Can someone analyze this? It sounds a lot like he has a negative feeling about WMF, and threw in numbers to validate his opinion. I'd expect non-linear spending (in terms of pages hosted) at some point (because other things related to pages like links probably grow non-linearly).



As a Wikipedia administrator (mostly inactive), this sentiment makes complete sense to me. The WMF seemingly spends the majority of its money on non-critical functions such as community outreach, local chapters, yearly conferences and other non-critical costs. Including a parade of highly paid, not very effective executives. One thing to keep in mind is the WMF != the Wikipedia community, it is very possible to truly support the Wikipedia mission without also supporting how the WMF is ran.


> on non-critical functions such as community outreach, local chapters, yearly conferences

These are critical functions if you want to have live developing community. If you just want to have a site that answers http requests, sure, not critical. There are billions of those. Making sure Wiki projects work as communities and not just as IP address answering http requests is what makes it critical.

> One thing to keep in mind is the WMF != the Wikipedia community, it is very possible to truly support the Wikipedia mission without also supporting how the WMF is ran.

Absolutely. But in doing that one must not forget what the point is. If you declare chapters and and community development unnecessary, what is necessary? Just server maintenance? Nope. Google has tons of expertise in maintaining servers, still can't make communities. Their Freebase project is no more, Wikidata is alive and well. Something to learn from this?


Wikipedia had more membership growth in the time where there was no money for yearly conferences and community outreach.

Wikidata mainly works because it's programmers do a decent job and people like to participate. It doesn't work because WMF invests in community outreach and yearly conferences. It's get's a lot of money from the German chapter, so it shows some usefulness of the chapter but it's not a result of the community building spending of that chapter.


How does WMF measure their community building success/failure?


There are regular surveys, and then by talking to people on events, conferences or just by people providing feedback on one of many channels. And of course by statistical measures such as traffic, editor activities, etc. (for which WMF has team that does relevant data collection and research - yet another non-obvious place where people work that is not directly "site maintenance"). You can also check out https://www.mediawiki.org/wiki/Collaboration and https://meta.wikimedia.org/wiki/Community_Resources for teams that do it and know better than I do :)


Highly paid executives? https://meta.m.wikimedia.org/wiki/Wikimedia_Foundation_salar... shows that the top executives are paid less than individual contributors at other companies in the area. If anything, they're underpaid.


Surely bandwidth would be a better metric than number of pages, or even number of page views?

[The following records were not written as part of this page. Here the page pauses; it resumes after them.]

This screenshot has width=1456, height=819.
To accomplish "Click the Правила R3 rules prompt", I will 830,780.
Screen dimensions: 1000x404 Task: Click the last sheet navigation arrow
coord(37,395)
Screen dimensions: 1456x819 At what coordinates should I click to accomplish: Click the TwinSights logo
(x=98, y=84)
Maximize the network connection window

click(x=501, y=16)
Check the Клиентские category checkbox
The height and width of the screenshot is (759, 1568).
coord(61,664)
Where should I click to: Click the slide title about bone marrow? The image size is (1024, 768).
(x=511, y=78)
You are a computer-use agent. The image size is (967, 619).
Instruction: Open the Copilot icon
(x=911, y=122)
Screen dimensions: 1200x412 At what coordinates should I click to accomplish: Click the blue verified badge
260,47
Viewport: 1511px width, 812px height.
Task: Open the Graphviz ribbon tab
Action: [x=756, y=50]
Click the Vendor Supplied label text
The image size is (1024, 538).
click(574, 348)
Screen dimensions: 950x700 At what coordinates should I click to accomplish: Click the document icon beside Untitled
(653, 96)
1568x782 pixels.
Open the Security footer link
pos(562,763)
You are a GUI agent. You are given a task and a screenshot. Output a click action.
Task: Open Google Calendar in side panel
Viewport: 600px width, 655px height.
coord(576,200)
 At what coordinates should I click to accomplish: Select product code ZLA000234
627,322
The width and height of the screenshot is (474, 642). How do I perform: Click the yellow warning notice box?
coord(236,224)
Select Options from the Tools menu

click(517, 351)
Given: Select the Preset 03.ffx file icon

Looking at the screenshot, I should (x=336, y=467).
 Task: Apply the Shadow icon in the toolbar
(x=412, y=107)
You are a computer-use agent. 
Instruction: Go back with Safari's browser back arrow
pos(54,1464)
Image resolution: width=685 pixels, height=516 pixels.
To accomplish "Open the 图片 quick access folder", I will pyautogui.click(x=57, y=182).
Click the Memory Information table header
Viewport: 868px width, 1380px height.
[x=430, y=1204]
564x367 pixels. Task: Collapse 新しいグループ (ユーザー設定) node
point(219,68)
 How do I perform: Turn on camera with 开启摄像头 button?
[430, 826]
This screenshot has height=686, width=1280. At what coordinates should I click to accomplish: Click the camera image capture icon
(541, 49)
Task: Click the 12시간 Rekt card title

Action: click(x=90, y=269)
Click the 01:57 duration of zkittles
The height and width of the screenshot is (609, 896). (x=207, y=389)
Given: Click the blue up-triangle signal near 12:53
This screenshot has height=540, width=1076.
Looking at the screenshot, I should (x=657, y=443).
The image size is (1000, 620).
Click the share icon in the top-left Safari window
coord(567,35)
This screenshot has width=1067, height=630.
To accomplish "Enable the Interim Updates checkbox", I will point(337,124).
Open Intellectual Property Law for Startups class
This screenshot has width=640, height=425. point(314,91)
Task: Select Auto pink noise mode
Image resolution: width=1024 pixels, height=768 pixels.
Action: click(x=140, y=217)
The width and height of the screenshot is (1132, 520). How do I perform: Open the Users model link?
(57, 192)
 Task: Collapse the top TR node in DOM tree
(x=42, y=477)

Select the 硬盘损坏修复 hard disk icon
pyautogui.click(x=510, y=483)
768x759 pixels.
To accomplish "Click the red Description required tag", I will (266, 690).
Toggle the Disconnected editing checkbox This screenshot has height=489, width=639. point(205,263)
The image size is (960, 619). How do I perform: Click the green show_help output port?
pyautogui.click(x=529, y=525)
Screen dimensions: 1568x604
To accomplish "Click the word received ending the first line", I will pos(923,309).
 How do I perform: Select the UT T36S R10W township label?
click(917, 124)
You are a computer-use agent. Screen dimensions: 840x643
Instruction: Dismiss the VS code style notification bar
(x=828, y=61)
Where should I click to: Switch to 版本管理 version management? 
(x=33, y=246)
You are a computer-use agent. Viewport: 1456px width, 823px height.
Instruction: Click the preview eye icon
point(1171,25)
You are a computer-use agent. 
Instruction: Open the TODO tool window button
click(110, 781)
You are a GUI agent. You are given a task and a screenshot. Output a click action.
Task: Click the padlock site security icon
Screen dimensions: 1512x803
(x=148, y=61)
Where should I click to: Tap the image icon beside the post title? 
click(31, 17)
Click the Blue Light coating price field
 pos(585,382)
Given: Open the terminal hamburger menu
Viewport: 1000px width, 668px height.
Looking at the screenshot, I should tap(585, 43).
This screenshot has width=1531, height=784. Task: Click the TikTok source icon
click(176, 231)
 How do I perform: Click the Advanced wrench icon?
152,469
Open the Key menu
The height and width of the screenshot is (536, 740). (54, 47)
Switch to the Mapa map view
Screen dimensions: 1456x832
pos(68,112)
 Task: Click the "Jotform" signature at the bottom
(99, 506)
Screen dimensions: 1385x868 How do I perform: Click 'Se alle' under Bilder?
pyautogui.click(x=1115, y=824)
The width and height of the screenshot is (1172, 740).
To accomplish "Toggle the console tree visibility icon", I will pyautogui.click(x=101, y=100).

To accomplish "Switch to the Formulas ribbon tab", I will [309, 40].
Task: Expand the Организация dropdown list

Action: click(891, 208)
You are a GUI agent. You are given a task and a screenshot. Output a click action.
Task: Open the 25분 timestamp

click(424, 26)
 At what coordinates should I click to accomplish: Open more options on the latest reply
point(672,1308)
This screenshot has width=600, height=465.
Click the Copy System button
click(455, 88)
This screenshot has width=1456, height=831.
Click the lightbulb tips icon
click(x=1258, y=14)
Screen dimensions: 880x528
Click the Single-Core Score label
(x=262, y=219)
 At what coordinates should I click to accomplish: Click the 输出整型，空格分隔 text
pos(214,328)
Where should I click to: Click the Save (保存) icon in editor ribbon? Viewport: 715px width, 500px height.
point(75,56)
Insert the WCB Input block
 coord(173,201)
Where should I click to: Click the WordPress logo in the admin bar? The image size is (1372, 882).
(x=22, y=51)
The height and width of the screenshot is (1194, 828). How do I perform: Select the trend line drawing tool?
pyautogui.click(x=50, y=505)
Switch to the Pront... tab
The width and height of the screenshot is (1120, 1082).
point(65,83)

While I don't have any numbers, my gut tells me that 2017 Wikipedia has a lot more pictures and multimedia files than 2005 Wikipedia.

Edit: found some numbers.

https://en.wikipedia.org/wiki/Wikipedia:FAQ/Technical#How_bi...

In February 2003, a Wikipedia backup was about 4 GB in size. Today it's over 30 terabytes (4-6 TB for text, history, etc., and ~27 TB for images and other media).


Their per page hosting costs should be dropping. Something is objectively wrong with how WMF spends its money.


https://upload.wikimedia.org/wikipedia/foundation/4/43/Wikim... indicates that only about $2M of this is spent on hosting.

Wikipedia pages likely include more, higher-resolution imagery and video than they did ten years ago.